兩名宦官結伴而行,不多時進了屋,身材壯實些的那個去倒水喝,瘦高挑個兒的那個直接坐在了床上,扯了個哈欠,饒有興味道:“這都什麼時辰了,皇上方才還說口渴,讓我端了水進屋。真有意思。”

“這有什麼的?”身材壯實的那個不解地看他。

“你不知道。”瘦高挑個的嘖聲,“皇上素日睡得都不錯,總能一覺睡到晨起。今日我瞧這架勢是一點沒睡,嘿,你說是為什麼。”

壯實的長了張憨實的臉,為人也著實如此。聽言想了想,就說:“必是近來政務繁忙,累著了?我聽聞南邊的水患還鬧著,死了不少人。”

“你榆木腦子!”瘦高挑個笑話他,“擺明了是為著顧鸞姑娘啊。你瞧瞧今兒她一進殿,才剛上個茶皇上就怕她累著,早早地讓她回去歇了。”

“顧鸞?”壯實的擰起眉頭,“不對吧,我瞧皇上對顧鸞沒心思。若真喜歡她,怎的還把倪才人送去後宮,把她留在御前呢?該讓她進後宮才是啊。”

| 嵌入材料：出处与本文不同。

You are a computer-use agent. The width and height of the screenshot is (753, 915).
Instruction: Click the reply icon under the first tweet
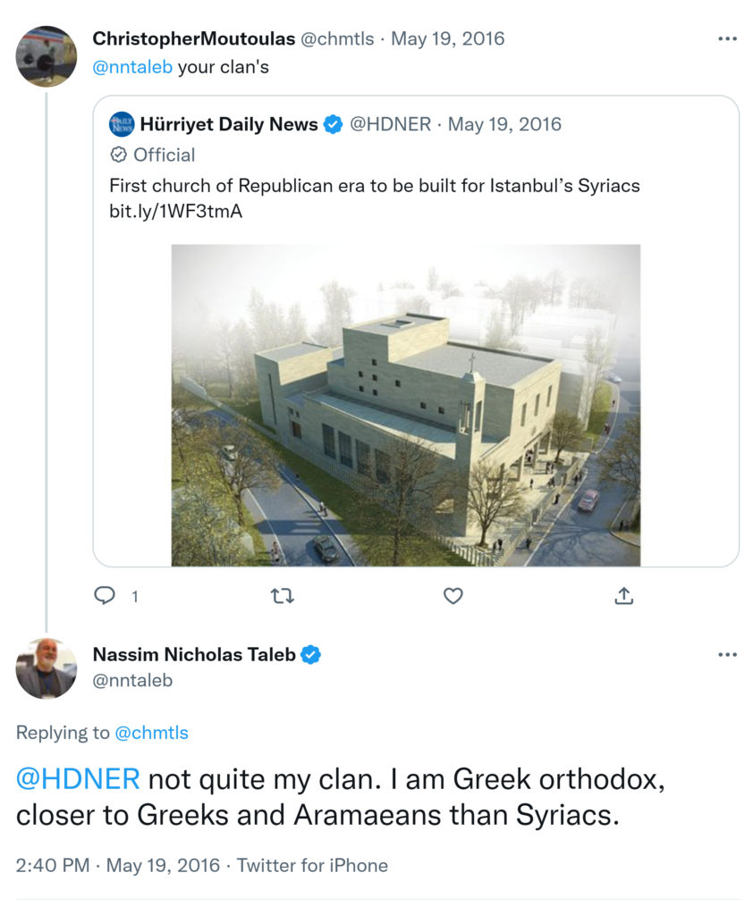click(x=106, y=596)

瘦高挑個的又道:“那倪才人進後宮這許久了,你瞧皇上去見過她一回嗎?這冊封說到底不過是皇后娘娘開了口,皇上不願駁了皇后娘娘的面子罷了!”

二人一言一語地說著,屋外牆下的幾道影子都死死低著頭,不敢看張俊一眼。

張俊眉心直跳,氣得直磨牙。

是他疏忽了。先前宮中勢力簡單,也沒人瞎動什麼心思,他對御前便有些疏於管束。

那日倪氏封了才人,與他討了小牧去,宜姑姑差人來說他,他心裡頭還不服。現下這般一聽才知,宜姑姑說得真是沒錯!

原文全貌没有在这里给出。